__Text and element location records__

# # # # #

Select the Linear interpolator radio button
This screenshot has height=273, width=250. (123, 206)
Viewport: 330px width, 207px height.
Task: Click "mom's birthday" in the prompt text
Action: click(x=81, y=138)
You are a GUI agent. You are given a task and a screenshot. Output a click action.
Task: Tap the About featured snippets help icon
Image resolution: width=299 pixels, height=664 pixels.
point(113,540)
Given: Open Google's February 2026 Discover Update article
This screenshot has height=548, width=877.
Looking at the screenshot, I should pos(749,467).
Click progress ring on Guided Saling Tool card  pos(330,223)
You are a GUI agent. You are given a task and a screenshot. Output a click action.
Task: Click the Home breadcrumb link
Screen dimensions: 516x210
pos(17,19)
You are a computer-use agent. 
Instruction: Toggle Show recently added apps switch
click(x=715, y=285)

# # # # #

__Challenge__
Report each line of the listing above that contains the string "width".

__Answer for this exercise__
This screenshot has height=273, width=250. (123, 206)
Viewport: 330px width, 207px height.
Image resolution: width=299 pixels, height=664 pixels.
This screenshot has height=548, width=877.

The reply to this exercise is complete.